Jedrychowski A, Hillenbrand P, Ajdukiewicz A B, Parbhoo S P, Sherlock S
Br Med J. 1973 Mar 17;1(5854):640-2. doi: 10.1136/bmj.1.5854.640.
The fibrinolytic system was studied in primary biliary cirrhosis (16 patients) and large bile duct obstruction (10 patients, nine of whom had carcinoma). Plasma fibrinolysis (plasminogen activator activity) was decreased and fibrinogen increased in both groups of patients, particularly in those with large duct obstruction. These changes were related to the degree of cholestasis. Plasminogen activator activity was inversely related to serum triglyceride levels in patients with primary biliary cirrhosis. Urokinase inhibitors were decreased in both groups and antiplasmins increased in patients with large duct obstruction; fibrin/fibrinogen degradation products were normal in primary biliary cirrhosis and moderately increased in large duct obstruction. None of these fibrinolytic indices was related to the degree of cholestasis. Fibrinolytic activity and fibrinogen returned almost to normal levels after palliative surgery in the three patients with large duct obstruction who were studied. The decreased plasma fibrinolysis and increased fibrinogen may be due to altered lipid metabolism in cholestatic jaundice. In patients undergoing surgery for large duct obstruction there may be an increased risk of thrombosis.

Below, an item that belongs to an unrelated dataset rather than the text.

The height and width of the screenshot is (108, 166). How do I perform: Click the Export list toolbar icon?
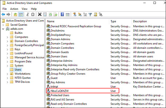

对原发性胆汁性肝硬化患者(16例)和大胆管梗阻患者(10例,其中9例患有癌症)的纤溶系统进行了研究。两组患者的血浆纤溶(纤溶酶原激活物活性)均降低,纤维蛋白原增加,尤其是大胆管梗阻患者。这些变化与胆汁淤积程度有关。在原发性胆汁性肝硬化患者中,纤溶酶原激活物活性与血清甘油三酯水平呈负相关。两组患者的尿激酶抑制剂均减少,大胆管梗阻患者的抗纤溶酶增加;原发性胆汁性肝硬化患者的纤维蛋白/纤维蛋白原降解产物正常,大胆管梗阻患者中度增加。这些纤溶指标均与胆汁淤积程度无关。在接受研究的3例大胆管梗阻患者中,姑息性手术后纤溶活性和纤维蛋白原几乎恢复到正常水平。血浆纤溶降低和纤维蛋白原增加可能是由于胆汁淤积性黄疸时脂质代谢改变所致。对于接受大胆管梗阻手术的患者,血栓形成风险可能增加。